## TRECHO FORNECIDO
————————

Ensaio escrito por Hesddras Franco Gomes, estudante do Programa de Tutoria Filosófica 2024


Introdução

A Bíblia inicia o relato da criação sem explicar questões racionais sobre a origem e a criação do universo ou do mundo. Diversas vezes, as Escrituras apenas descrevem as ações de Deus tanto em suas manifestações de criação quanto em providência, sem necessariamente dar razões ou explicações aos homens. De fato, Deus questiona onde estava Jó enquanto Ele criava o mundo. Não obstante, as Escrituras tratam da razão e, inclusive, o apóstolo Pedro instrui os seguidores de Cristo a serem aptos a dar razão da sua fé. Porém, existe uma tensão entre o crer e o entender. Será que a razão deve preceder a fé, ou o contrário? Este é o tópico central do presente texto.

Os limites da razão humana

Em primeiro lugar, dois fatores afetam a razão humana de forma contundente: somos seres criados e, portanto, limitados; soma-se a isto os efeitos do pecado por todo o cosmo, incluindo as capacidades cognitivas humanas. Nesse sentido, poderia ser dito que usamos lentes imperfeitas, e pior: elas estão sujas. Ainda assim, há momentos nos quais as Escrituras tornam explícitas as razões (motivos) de certos acontecimentos, como em Marcos 2:10-11, quando Cristo cura um paralítico “para que saibais que o Filho do Homem tem na terra poder para perdoar pecados”. O Messias também esperava um raciocínio lógico de seus seguidores, como em Lucas 20:24 — “Mostrai-me um denário. De quem é a efígie e a inscrição?” —, bem como em inúmeras associações, inferências e parábolas.

————————

## INFORMAÇÕES EXTRAÍDAS

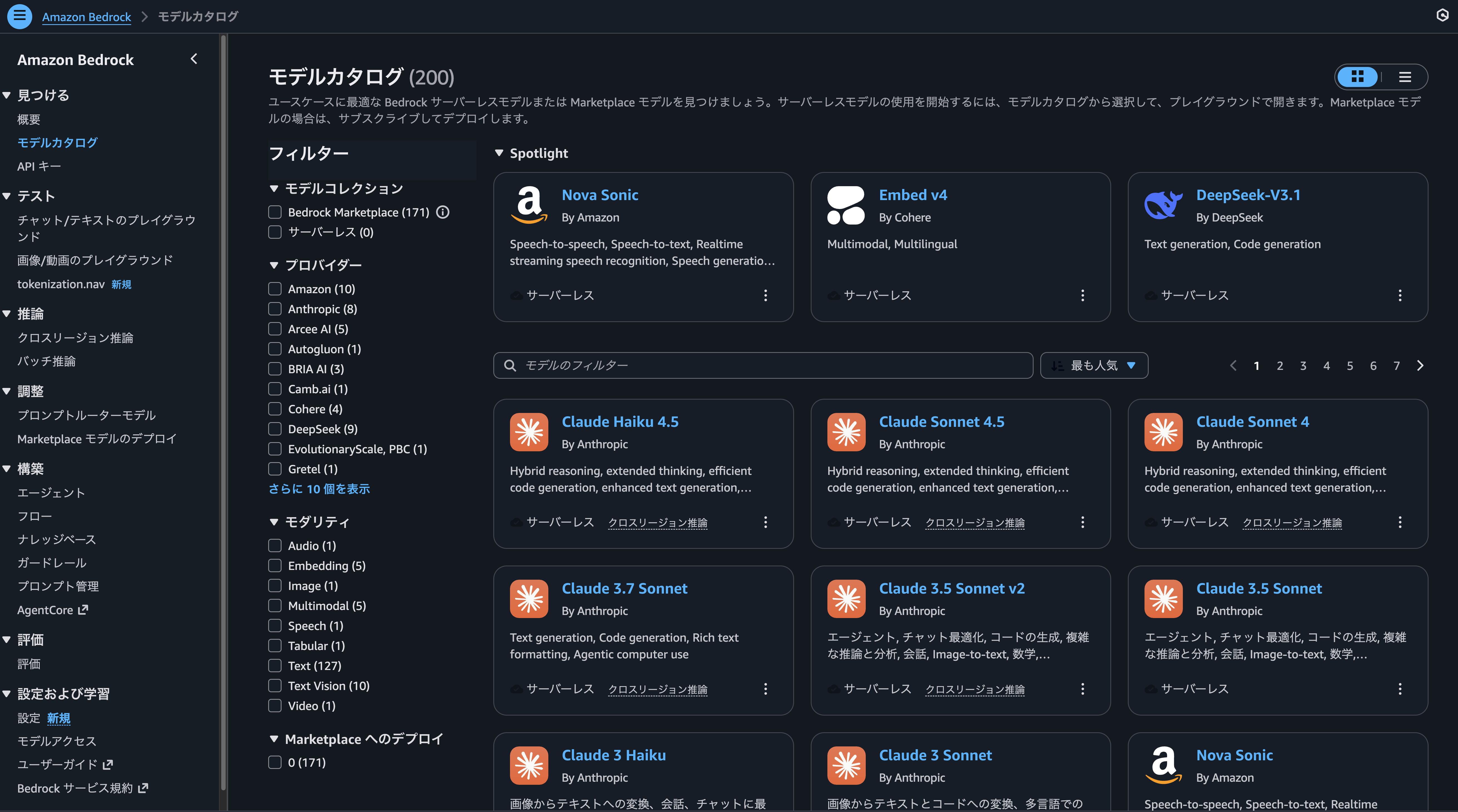Enable the Anthropic (8) provider filter
Screen dimensions: 1458x812
(x=275, y=309)
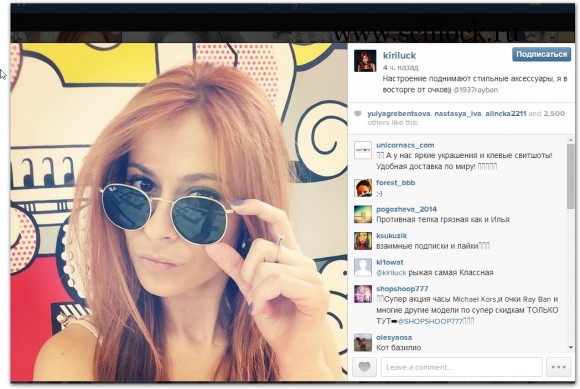Open the three-dots more options button
Viewport: 580px width, 389px height.
pyautogui.click(x=558, y=367)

————————

## INSTRUÇÕES DA TAREFA
Reproduza na íntegra o trecho fornecido acima, sobre fé e razão, sem nenhuma alteração.

## RESPOSTA DA TAREFA
Ensaio escrito por Hesddras Franco Gomes, estudante do Programa de Tutoria Filosófica 2024


Introdução

A Bíblia inicia o relato da criação sem explicar questões racionais sobre a origem e a criação do universo ou do mundo. Diversas vezes, as Escrituras apenas descrevem as ações de Deus tanto em suas manifestações de criação quanto em providência, sem necessariamente dar razões ou explicações aos homens. De fato, Deus questiona onde estava Jó enquanto Ele criava o mundo. Não obstante, as Escrituras tratam da razão e, inclusive, o apóstolo Pedro instrui os seguidores de Cristo a serem aptos a dar razão da sua fé. Porém, existe uma tensão entre o crer e o entender. Será que a razão deve preceder a fé, ou o contrário? Este é o tópico central do presente texto.

Os limites da razão humana

Em primeiro lugar, dois fatores afetam a razão humana de forma contundente: somos seres criados e, portanto, limitados; soma-se a isto os efeitos do pecado por todo o cosmo, incluindo as capacidades cognitivas humanas. Nesse sentido, poderia ser dito que usamos lentes imperfeitas, e pior: elas estão sujas. Ainda assim, há momentos nos quais as Escrituras tornam explícitas as razões (motivos) de certos acontecimentos, como em Marcos 2:10-11, quando Cristo cura um paralítico “para que saibais que o Filho do Homem tem na terra poder para perdoar pecados”. O Messias também esperava um raciocínio lógico de seus seguidores, como em Lucas 20:24 — “Mostrai-me um denário. De quem é a efígie e a inscrição?” —, bem como em inúmeras associações, inferências e parábolas.